[[ Entries provided, beginning ]]
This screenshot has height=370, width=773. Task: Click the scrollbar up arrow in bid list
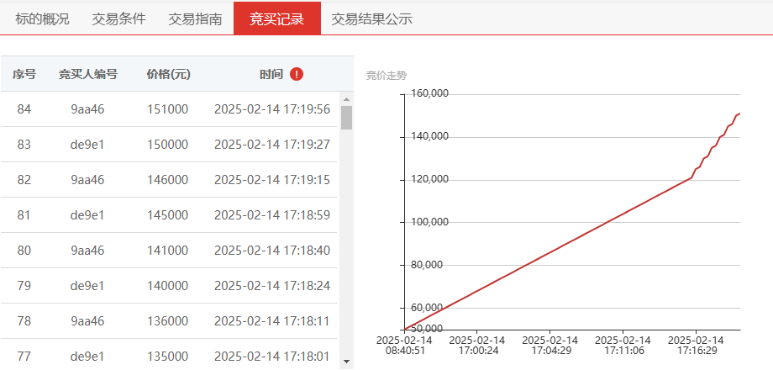coord(346,98)
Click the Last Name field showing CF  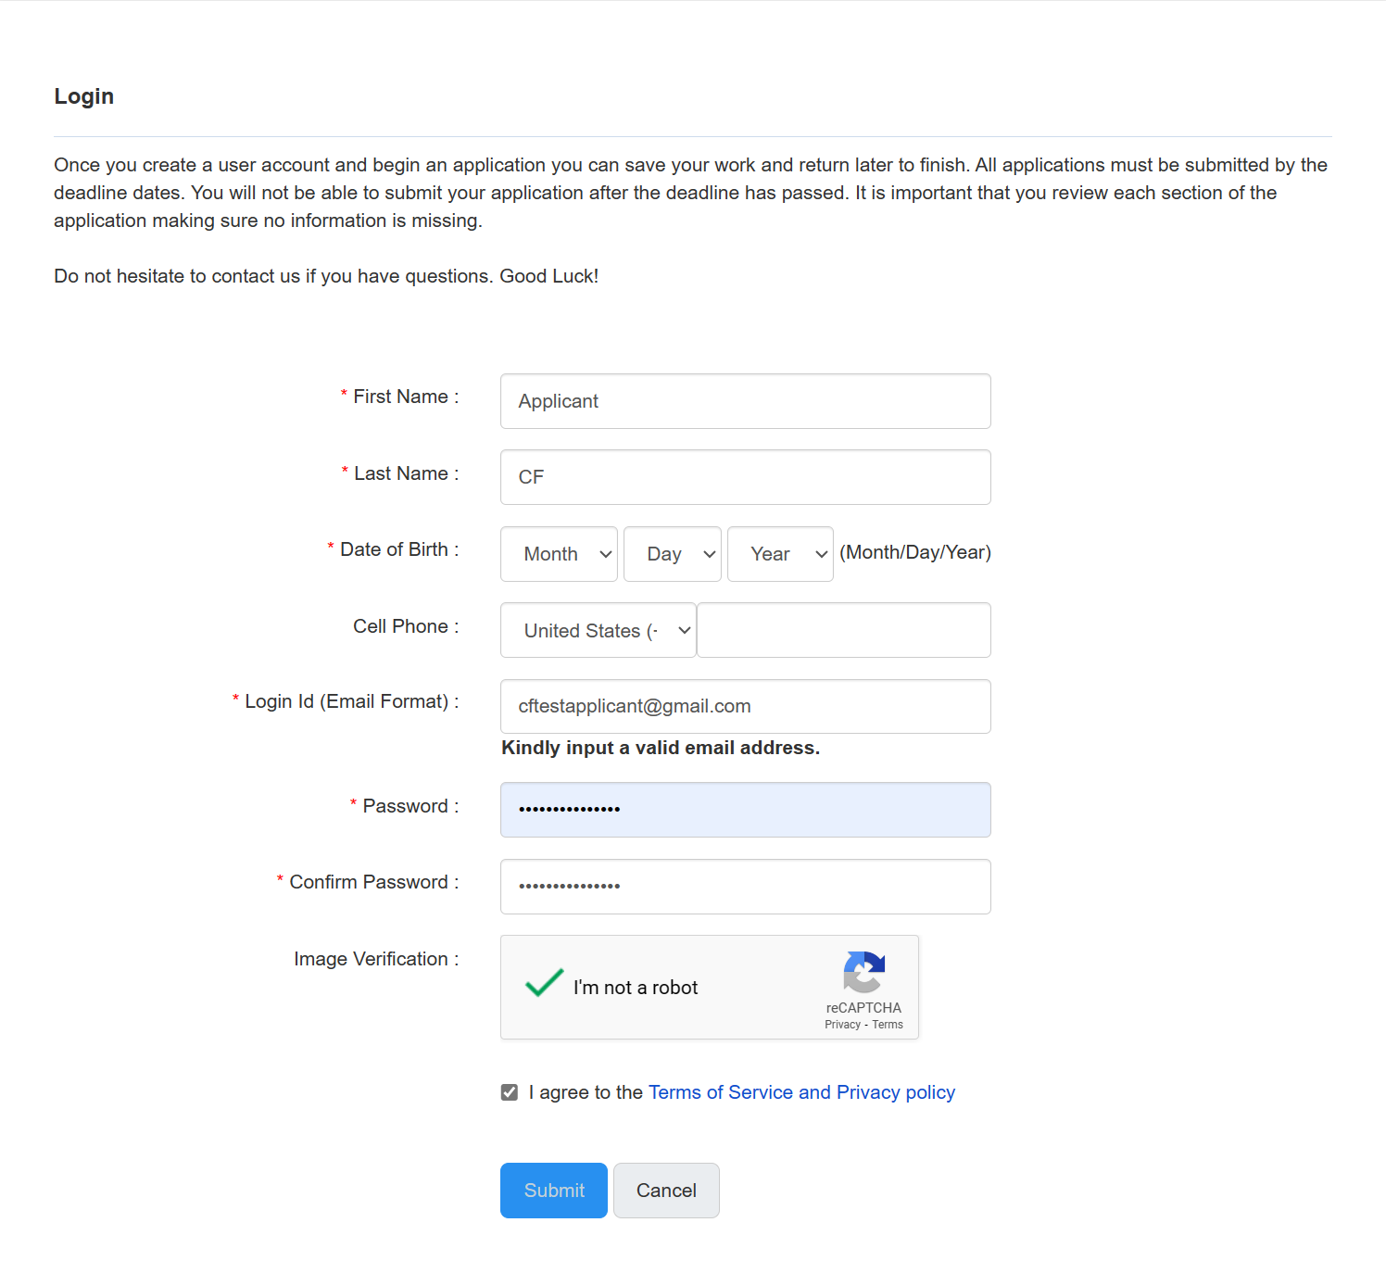pos(745,477)
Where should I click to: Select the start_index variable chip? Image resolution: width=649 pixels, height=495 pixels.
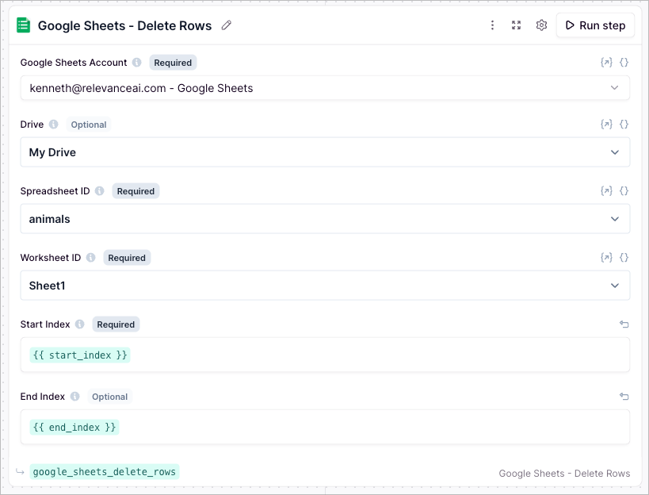click(x=78, y=355)
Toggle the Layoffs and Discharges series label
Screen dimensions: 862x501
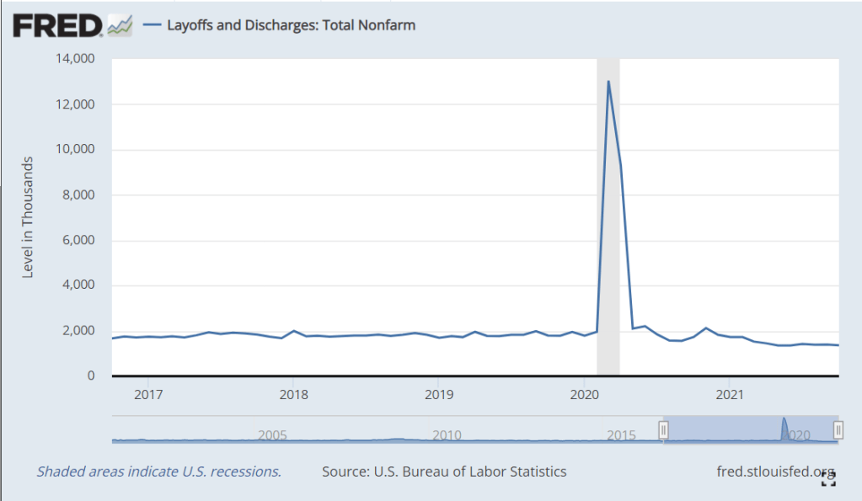(x=292, y=25)
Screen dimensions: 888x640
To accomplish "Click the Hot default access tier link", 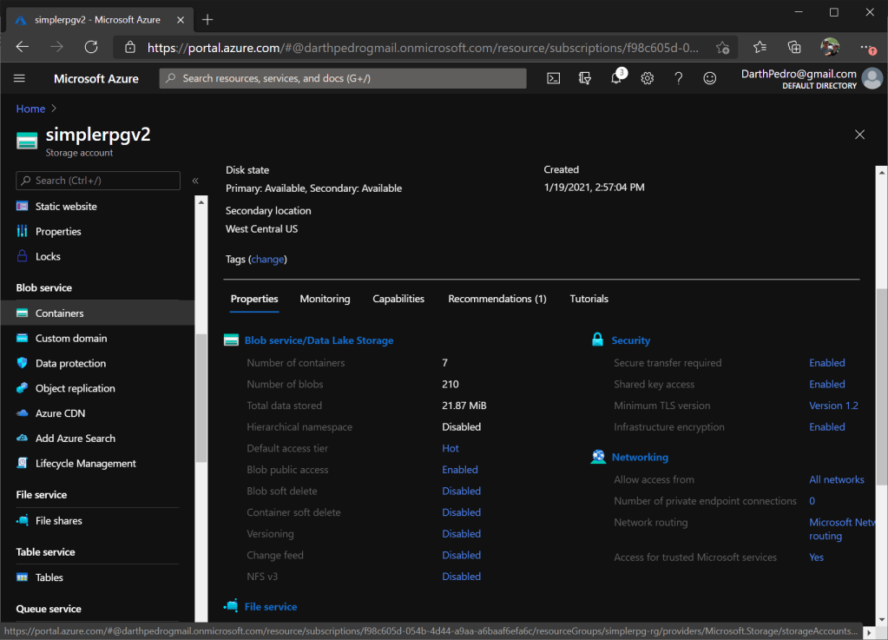I will [451, 449].
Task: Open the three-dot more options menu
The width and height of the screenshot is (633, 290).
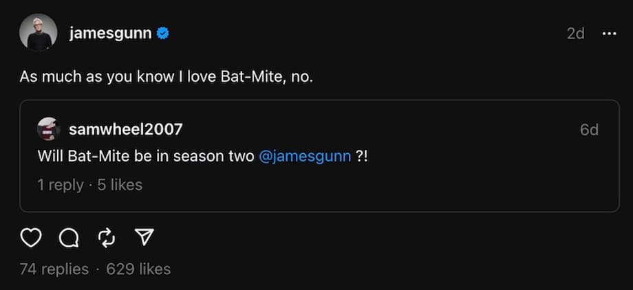Action: 609,34
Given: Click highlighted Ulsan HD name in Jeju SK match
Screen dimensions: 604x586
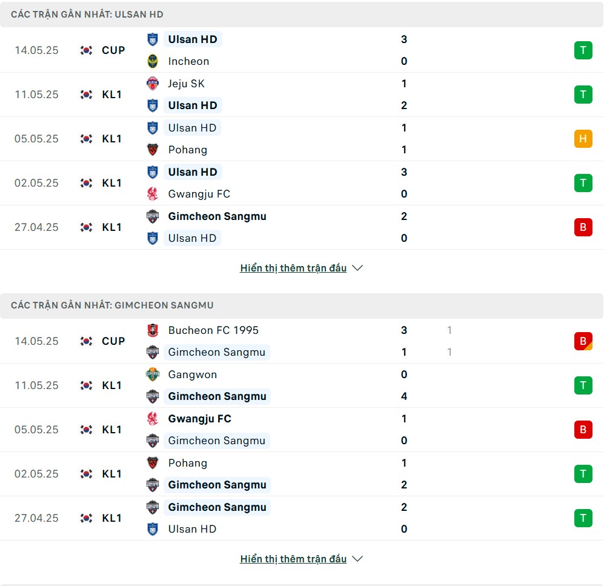Looking at the screenshot, I should point(193,105).
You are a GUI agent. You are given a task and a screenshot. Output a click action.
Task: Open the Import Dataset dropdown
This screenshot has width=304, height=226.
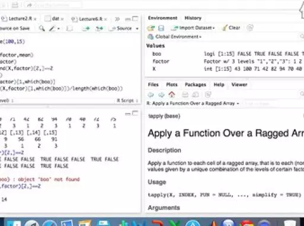pos(193,28)
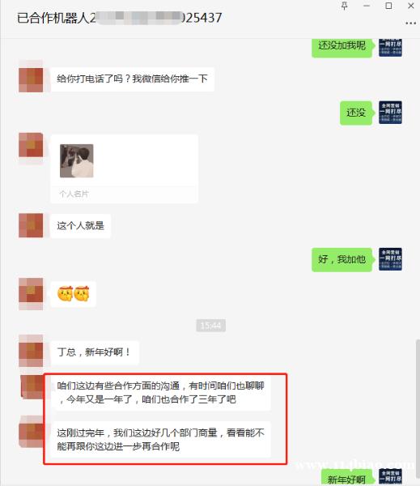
[[ Entries provided, end ]]
• Aim of the task: Copy out every line from the material above in which the word "Open" appears.

• Result of the task:
Task: Open the three-dot more options menu
Task: Open the Import Dataset dropdown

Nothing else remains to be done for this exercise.